--- START ---
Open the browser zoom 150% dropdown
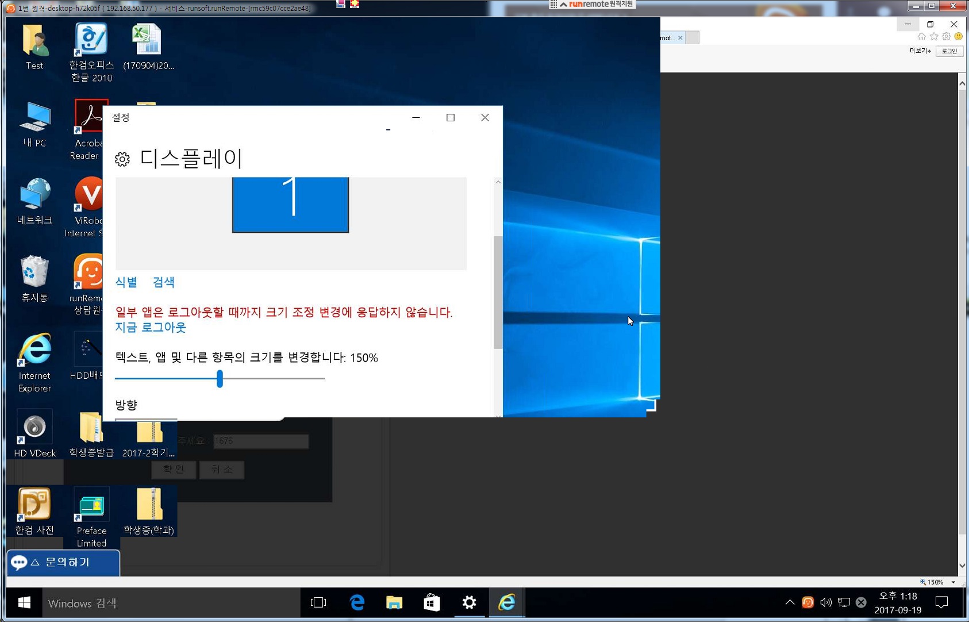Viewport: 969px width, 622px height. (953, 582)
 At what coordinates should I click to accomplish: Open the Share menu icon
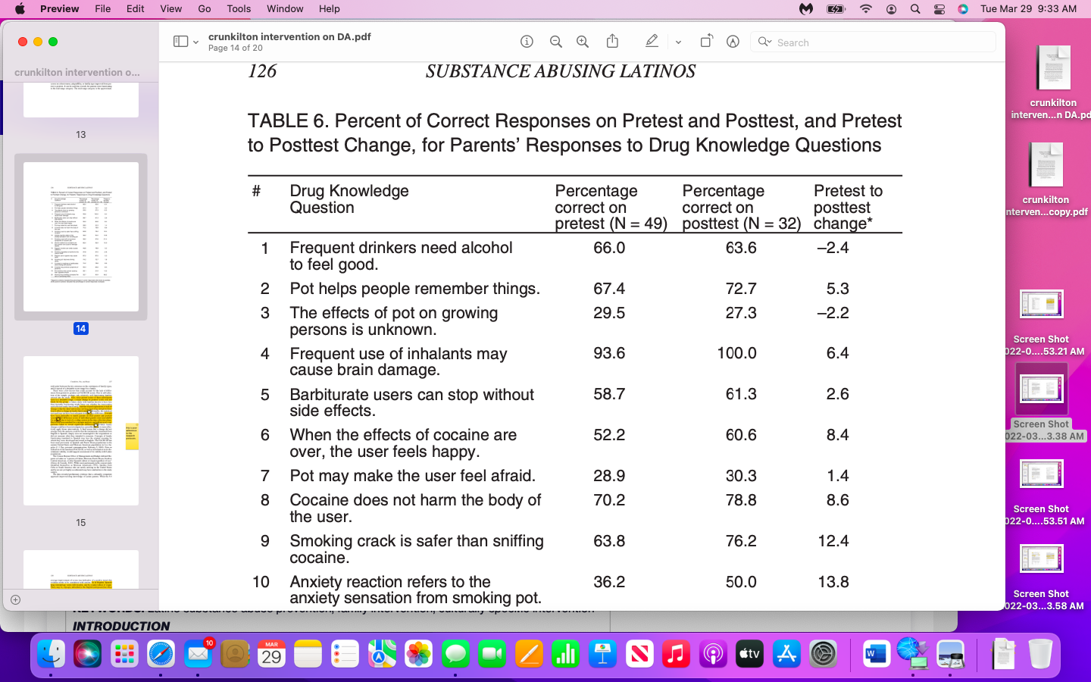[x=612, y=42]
--- END ---
--- START ---
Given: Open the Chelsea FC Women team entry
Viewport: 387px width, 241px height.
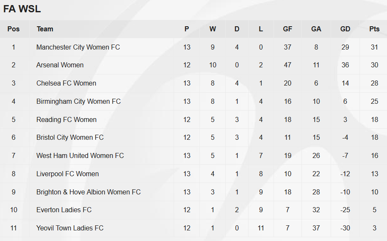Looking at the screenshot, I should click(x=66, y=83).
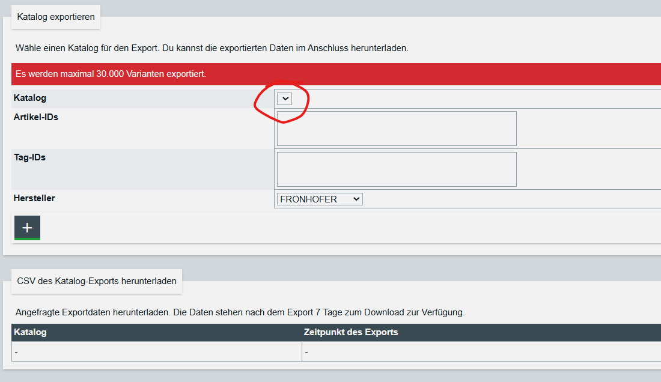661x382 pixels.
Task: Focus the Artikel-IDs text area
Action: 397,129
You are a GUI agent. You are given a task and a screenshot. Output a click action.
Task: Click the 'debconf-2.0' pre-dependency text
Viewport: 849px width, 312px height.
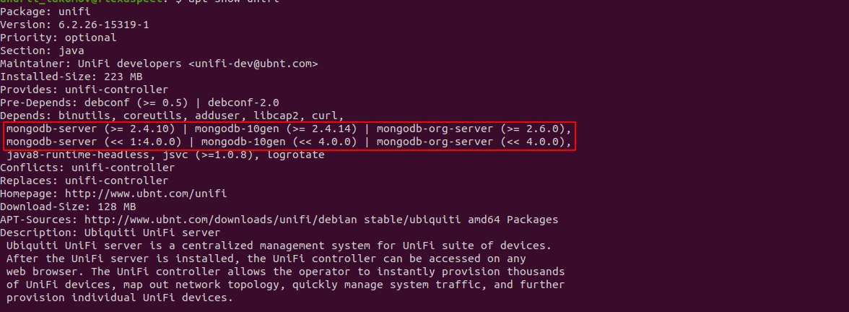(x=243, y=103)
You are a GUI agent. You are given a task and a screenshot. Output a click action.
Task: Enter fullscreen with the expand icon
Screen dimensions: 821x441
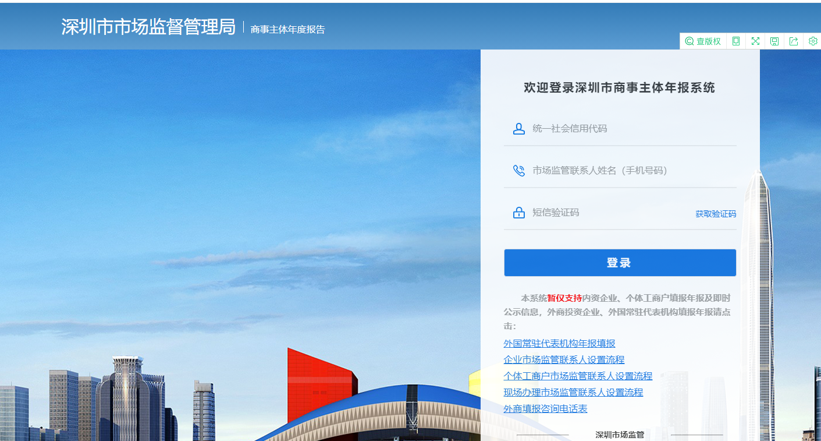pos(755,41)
--- END ---
> _Problem requirements_: Go back to the listing above and reproduce, exactly, the stretch from the line bearing "Given: Open the Chelsea FC Women team entry" through the line bearing "Task: Click the", without its pictures.

> _Solution to this problem_:
Given: Open the Chelsea FC Women team entry
Viewport: 387px width, 241px height.
Looking at the screenshot, I should click(x=66, y=83).
661x382 pixels.
Task: Focus the Artikel-IDs text area
Action: 397,129
You are a GUI agent. You are given a task and a screenshot. Output a click action.
Task: Click the 'debconf-2.0' pre-dependency text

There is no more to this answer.